Pulite e sfilettate le acciughe mantenendo la coda, tranne un paio.
Cuocete il riso in abbondante acqua salata, per tre quarti del tempo di cottura ottimale e scolate. Tostate la cipolla con una foglia di alloro, un po’ d’olio e un cucchiaio di fumetto di pesce.
Unite il riso, fatelo insaporire qualche minuto e terminate la cottura, aggiungendo ancora un poco di fumetto se necessario, lasciandolo comunque bene al dente.
Regolate di sale e pepe, unite l’uvetta precedentemente ammollata e strizzata, la cannella in polvere e la scorza di arancia grattugiata. Condire con un poco d’olio.
Lasciate intiepidire e inserite da ultimo anche le due acciughe, private della coda e tagliate a tocchetti.
Riscaldate il forno a 180° C in modalità statica.
Irrorate d’olio gli stampini, disponete sul fondo i filetti d’acciuga ritagliati in modo che le estremità combacino a formare una croce e la coda fuoriesca dal bordo dello stampino.
Riempite gli stampini con il riso, premendolo bene, distribuite sulla superficie i ritagli d’acciughe ed infornate per 15-20 minuti.
Mentre il riso cuoce in forno, preparate la salsa.
Mescolate il fumetto con il succo d’arancia e la scorza tagliata a julienne, fatelo ridurre della metà, infine aggiustate di sale ed eventuale zucchero.
Filtrate e rimuovete le scorzette d’arancia, mettendole da parte.
Versate il liquido ancora caldo sulla farina, mescolando velocemente per non formare grumi, rimettete sul fuoco ancora un paio di minuti per far addensare completamente.
Togliete i tortini dal forno, lasciateli intiepidire, sformate e servite accompagnando con la salsa e le scorzette d’arancia cotte.

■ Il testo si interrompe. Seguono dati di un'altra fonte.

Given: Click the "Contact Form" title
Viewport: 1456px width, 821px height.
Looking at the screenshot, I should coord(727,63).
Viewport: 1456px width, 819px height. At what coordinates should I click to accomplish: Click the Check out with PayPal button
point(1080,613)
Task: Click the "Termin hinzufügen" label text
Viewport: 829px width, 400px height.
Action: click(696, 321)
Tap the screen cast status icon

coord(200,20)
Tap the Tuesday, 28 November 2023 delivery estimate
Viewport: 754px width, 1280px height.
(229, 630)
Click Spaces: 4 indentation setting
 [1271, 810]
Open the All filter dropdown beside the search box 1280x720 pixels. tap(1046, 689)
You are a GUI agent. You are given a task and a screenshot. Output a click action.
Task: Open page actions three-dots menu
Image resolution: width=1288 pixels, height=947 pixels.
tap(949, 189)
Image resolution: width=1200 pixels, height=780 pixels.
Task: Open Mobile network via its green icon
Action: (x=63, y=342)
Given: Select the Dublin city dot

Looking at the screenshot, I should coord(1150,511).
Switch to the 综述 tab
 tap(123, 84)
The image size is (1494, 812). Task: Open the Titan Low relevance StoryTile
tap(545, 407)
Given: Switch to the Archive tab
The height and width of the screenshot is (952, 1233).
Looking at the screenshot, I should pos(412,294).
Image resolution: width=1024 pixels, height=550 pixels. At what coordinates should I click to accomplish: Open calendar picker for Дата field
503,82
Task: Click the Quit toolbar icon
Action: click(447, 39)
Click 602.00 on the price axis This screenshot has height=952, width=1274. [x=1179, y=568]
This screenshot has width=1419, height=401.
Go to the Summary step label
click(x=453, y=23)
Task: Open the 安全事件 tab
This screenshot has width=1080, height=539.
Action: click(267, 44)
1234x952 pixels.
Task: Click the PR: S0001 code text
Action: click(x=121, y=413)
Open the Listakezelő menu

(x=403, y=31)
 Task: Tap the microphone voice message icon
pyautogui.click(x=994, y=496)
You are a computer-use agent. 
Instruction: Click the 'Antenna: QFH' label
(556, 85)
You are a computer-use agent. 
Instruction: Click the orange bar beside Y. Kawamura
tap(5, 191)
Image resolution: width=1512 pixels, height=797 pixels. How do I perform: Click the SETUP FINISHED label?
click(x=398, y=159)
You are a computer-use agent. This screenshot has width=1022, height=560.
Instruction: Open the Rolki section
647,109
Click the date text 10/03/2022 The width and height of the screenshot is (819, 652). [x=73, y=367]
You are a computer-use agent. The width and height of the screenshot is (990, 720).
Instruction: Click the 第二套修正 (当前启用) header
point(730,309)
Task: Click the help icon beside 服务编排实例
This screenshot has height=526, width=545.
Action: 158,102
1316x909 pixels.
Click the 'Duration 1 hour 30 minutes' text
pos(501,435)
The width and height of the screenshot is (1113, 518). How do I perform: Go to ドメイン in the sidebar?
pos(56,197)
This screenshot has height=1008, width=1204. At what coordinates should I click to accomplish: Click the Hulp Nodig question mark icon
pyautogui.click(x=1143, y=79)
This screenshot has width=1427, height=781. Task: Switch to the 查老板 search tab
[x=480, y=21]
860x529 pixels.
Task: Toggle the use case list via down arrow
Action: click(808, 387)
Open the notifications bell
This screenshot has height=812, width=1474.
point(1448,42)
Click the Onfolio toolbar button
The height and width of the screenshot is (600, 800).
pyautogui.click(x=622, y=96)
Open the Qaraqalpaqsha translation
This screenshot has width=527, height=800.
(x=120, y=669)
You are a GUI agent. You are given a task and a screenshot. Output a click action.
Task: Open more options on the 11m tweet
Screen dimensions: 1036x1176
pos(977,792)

Cinnamon-chocolate chunk skillet cookie

di Anna Laura Mattesini

Per 8 persone :
180 g di farina 00
1 cucchiaini di cannella in polvere
1 cucchiaino di lievito per dolci
1 cucchiaino di caffè espresso in polvere
1/2 cucchiaino di bicarbonato di sodio
1/2 cucchiaino di sale
2 uova grandi
1 cucchiaino di estratto di vaniglia
145 g di burro non salato, temperatura ambiente
125 g di zucchero semolato
125 g di zucchero di canna chiaro
200 g di cioccolato al latte tritato

Preriscaldate il forno a 190 °C.
Miscelate la farina, la cannella, il lievito, la polvere di caffè, il bicarbonato e il sale in una ciotola di media grandezza.
Sbattete leggermente le uova e la vaniglia in una piccola ciotola.
Utilizzando un miscelatore elettrico a velocità media, montate in una grande ciotola per circa 3-4 minuti burro, zucchero semolato e zucchero di canna fino ad ottenere un composto leggero e soffice.
Aggiungete la miscela di uova e continuate, raccogliendo man mano dai lati della ciotola, fino a quando la miscela è ben amalgamata e liscia, 3-4 minuti.
Riducete la velocità del mixer al minimo e aggiungete gradualmente gli ingredienti secchi, mescolando fino ad incorporarli bene.
Amalgamate il cioccolato con una spatola.
Spargete uniformemente la pasta in una padella, preferibilmente in ghisa, del diametro di 30 cm ed infornate.
Cuocete il dolce fino a quando i bordi saranno dorati e il centro ancora morbido per circa 15/20 minuti.
Lasciate raffreddare prima di tagliare e servite accompagnando con una pallina di gelato alla vaniglia.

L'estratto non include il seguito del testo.